*EXERCISE OBJECTIVE*. Locate each line with the string "thumbnail" in the listing below and copy it.

*SOURCE RECORDS*.
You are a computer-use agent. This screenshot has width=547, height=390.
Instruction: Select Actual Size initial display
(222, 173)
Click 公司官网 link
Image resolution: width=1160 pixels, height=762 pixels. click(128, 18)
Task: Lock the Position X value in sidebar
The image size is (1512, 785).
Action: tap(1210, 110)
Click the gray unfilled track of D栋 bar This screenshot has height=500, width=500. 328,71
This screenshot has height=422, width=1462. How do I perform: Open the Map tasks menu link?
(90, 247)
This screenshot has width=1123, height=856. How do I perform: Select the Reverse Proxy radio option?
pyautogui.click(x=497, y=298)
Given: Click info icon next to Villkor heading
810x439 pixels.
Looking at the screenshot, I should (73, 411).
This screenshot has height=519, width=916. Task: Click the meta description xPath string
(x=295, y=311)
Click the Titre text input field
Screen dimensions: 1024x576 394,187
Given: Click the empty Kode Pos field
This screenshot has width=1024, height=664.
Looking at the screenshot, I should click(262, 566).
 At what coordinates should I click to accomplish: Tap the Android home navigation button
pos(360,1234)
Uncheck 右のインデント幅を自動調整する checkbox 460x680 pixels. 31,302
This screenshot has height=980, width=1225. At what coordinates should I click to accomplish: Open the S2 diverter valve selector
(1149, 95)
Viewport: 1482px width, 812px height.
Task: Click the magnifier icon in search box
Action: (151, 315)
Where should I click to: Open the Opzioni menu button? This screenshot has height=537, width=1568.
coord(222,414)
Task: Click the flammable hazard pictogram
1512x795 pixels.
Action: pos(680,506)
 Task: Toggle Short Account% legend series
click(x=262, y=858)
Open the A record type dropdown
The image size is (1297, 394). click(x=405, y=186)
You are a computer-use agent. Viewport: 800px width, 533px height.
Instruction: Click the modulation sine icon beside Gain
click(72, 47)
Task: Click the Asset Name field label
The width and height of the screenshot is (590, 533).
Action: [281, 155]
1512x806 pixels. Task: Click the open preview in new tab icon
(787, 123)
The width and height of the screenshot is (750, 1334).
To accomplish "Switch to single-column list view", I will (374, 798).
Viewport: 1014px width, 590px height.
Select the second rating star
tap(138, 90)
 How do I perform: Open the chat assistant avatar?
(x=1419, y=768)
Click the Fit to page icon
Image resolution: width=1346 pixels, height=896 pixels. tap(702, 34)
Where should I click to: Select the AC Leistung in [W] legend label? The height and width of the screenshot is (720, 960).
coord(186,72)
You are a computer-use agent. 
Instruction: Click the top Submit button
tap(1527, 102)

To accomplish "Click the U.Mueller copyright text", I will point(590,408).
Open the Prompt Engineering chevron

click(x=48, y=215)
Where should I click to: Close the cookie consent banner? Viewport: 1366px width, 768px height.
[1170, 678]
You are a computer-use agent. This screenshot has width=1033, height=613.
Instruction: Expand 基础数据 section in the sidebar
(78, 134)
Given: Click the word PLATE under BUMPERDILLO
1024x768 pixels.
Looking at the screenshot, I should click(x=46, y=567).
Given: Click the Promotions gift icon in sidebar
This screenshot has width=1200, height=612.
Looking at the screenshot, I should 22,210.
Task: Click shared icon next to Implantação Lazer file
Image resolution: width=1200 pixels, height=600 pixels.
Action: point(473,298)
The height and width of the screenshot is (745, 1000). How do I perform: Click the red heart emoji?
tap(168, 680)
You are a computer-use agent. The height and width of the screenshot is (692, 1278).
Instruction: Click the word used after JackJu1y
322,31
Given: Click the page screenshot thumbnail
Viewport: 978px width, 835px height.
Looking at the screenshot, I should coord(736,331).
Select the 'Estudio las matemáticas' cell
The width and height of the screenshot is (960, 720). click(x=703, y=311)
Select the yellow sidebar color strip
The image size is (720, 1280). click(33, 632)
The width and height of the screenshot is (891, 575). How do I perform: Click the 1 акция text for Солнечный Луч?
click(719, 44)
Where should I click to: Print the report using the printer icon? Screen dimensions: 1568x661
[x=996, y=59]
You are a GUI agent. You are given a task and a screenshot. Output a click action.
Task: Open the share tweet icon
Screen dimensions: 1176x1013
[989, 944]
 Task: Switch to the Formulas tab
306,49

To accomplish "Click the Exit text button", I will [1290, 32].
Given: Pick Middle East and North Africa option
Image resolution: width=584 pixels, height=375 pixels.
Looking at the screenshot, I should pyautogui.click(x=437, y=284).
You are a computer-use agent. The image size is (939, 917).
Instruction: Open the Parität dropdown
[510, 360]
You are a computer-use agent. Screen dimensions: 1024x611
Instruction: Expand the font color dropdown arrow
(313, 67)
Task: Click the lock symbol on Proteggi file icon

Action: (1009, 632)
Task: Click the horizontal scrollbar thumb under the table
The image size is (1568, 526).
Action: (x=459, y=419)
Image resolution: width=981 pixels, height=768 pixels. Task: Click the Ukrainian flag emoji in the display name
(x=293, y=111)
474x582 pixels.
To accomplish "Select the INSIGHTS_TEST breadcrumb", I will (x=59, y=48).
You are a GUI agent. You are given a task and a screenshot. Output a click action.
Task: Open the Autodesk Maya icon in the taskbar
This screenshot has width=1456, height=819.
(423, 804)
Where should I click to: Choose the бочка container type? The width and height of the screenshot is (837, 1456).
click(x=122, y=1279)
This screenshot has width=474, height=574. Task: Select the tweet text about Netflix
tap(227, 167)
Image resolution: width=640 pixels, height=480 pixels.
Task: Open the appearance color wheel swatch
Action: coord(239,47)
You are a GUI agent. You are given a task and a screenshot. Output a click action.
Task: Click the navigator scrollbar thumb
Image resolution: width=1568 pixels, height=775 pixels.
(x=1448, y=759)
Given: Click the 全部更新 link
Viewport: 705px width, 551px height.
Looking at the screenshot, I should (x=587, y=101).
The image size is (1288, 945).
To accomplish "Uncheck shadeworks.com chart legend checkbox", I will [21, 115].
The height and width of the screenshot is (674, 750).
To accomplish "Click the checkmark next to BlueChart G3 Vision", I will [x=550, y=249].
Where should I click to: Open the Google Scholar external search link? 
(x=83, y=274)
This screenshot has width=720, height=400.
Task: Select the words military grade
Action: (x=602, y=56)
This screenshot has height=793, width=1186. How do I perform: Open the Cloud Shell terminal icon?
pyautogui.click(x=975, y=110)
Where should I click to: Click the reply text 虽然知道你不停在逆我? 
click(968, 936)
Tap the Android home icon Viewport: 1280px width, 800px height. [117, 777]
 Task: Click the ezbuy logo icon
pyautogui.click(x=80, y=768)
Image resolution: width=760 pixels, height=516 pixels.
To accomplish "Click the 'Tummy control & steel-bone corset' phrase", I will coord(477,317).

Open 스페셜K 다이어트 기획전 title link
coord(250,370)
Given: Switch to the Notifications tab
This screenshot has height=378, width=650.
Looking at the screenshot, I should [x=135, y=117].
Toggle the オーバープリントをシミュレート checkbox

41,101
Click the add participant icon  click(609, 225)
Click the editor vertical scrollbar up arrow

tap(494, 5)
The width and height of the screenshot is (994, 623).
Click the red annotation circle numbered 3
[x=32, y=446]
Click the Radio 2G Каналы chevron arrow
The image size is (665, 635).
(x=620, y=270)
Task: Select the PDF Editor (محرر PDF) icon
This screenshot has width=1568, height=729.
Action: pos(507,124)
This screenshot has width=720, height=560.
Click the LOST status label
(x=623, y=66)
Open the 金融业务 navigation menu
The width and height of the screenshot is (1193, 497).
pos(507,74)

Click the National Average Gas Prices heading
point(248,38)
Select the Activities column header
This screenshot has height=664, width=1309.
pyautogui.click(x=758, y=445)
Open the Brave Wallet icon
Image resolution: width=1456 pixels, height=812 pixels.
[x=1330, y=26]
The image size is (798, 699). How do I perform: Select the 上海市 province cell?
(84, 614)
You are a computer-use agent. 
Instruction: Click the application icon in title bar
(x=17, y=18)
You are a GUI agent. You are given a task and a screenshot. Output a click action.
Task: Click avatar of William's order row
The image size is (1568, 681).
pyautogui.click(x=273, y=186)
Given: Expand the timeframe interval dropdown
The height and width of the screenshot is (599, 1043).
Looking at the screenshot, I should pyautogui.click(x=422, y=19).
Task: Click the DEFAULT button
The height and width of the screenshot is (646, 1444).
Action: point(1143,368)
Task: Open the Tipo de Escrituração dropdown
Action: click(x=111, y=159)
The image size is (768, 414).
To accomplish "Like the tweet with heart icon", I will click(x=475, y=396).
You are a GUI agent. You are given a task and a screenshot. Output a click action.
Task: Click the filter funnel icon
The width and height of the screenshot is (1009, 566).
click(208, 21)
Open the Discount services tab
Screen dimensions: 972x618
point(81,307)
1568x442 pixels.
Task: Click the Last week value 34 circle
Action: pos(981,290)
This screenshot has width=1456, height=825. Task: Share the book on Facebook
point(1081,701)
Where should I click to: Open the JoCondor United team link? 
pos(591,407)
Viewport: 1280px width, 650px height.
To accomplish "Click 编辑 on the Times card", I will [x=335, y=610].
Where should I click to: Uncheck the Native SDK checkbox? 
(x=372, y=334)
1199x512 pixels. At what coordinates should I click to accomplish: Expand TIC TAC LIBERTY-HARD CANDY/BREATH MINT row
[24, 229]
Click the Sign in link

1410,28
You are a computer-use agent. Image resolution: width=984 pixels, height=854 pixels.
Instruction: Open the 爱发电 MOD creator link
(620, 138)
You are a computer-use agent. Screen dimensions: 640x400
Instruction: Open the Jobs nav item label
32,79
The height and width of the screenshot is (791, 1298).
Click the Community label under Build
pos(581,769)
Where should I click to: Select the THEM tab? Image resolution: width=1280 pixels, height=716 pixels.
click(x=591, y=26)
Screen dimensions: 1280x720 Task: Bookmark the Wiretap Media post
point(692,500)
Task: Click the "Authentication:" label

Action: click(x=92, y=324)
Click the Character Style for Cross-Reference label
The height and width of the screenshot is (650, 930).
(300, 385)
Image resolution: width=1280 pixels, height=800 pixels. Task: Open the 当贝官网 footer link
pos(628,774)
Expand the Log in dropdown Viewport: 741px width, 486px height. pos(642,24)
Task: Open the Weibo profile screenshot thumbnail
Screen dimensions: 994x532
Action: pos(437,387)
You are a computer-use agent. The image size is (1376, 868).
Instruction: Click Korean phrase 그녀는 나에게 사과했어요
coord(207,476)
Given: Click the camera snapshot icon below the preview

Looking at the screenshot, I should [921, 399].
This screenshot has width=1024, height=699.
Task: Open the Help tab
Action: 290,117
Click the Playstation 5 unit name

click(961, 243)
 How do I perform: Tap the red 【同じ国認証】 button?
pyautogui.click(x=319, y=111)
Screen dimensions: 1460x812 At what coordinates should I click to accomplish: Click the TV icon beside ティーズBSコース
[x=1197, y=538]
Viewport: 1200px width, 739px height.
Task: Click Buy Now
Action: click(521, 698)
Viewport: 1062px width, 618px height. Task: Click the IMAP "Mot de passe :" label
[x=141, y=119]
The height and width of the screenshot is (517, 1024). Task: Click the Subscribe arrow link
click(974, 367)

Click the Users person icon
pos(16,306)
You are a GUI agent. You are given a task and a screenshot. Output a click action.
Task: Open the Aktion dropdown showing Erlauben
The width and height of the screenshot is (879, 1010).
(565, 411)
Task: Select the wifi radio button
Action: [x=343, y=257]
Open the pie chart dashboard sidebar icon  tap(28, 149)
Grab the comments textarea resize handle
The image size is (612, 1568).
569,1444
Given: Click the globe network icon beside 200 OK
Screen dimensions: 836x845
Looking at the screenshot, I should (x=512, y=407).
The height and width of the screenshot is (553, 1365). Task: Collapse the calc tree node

*OUTPUT FOR THIS TASK*.
Given: Click the page screenshot thumbnail
Task: Open the Weibo profile screenshot thumbnail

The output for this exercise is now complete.